I need both of those potions. And Gourdy(s). And the Rafflesia. And the Rainbow Candy. AND the Halloweaster Egg. Aaahhhhhh. Here's hoping I can afford them all. 

The Introduction was a good read and sets things up nicely. 

Looks to be a fun two weeks ahead of us.


----------



## Croconaw

tiffanistarr said:


> which of the events is due tomorrow? i looked at them and couldn’t find that one.

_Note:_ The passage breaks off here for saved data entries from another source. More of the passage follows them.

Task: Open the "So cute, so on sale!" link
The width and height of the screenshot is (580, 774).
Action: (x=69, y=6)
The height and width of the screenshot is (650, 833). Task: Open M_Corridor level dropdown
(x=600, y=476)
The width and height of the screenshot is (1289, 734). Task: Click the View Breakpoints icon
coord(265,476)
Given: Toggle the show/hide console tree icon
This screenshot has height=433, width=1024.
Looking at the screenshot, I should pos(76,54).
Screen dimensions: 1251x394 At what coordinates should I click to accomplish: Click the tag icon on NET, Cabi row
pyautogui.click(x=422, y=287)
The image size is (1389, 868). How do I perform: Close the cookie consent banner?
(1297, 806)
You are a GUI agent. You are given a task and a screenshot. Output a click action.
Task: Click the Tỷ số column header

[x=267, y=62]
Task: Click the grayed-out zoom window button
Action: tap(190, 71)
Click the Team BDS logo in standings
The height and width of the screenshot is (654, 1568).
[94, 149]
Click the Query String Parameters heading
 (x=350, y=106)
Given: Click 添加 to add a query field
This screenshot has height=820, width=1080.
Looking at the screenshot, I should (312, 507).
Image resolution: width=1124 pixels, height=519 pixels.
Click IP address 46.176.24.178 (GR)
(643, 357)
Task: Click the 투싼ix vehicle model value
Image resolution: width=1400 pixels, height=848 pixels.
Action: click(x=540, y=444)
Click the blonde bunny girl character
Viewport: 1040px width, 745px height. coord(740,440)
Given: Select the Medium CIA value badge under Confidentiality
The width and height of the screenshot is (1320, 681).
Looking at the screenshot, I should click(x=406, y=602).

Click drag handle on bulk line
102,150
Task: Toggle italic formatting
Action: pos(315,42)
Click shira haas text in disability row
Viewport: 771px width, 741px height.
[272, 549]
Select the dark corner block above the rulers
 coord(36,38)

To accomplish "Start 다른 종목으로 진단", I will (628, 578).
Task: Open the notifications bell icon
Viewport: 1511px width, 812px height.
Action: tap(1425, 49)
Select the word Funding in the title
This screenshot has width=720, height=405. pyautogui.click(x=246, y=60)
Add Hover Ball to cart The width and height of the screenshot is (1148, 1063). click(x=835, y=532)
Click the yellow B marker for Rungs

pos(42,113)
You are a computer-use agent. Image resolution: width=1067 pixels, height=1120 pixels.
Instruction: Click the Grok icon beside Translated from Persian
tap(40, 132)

I’m wondering the same, lol. I couldn’t find which one.


----------



## LittleMissPanda

Meanwhile no love for the Vileplume Plush Rafflesia 

I always appreciate more plant/flower collectibles! All of these look great!


----------



## Zerous

This looks so cool  the preserves are so cute


----------



## pipty

Gourdy looks so sad I love it


----------



## Merielle

I really shouldn't be up this late but I couldn't resist! ;v; I really hope I'll be able to get my hands on both of those beautiful potions aaaa

I'll check things out in more detail tomorrow, but this event already looks incredible!  Staff please take care of yourselves omg


----------



## Jeremy

Just added a link for 5 free spectral energy to the original post, so be sure to recheck it! Also the backdrops images are added to the post, but won't be for sale until tomorrow night.


----------



## Newbiemayor

"A dark and treacherous figure sprung from the tree" "I am the lorax I speak for the trees"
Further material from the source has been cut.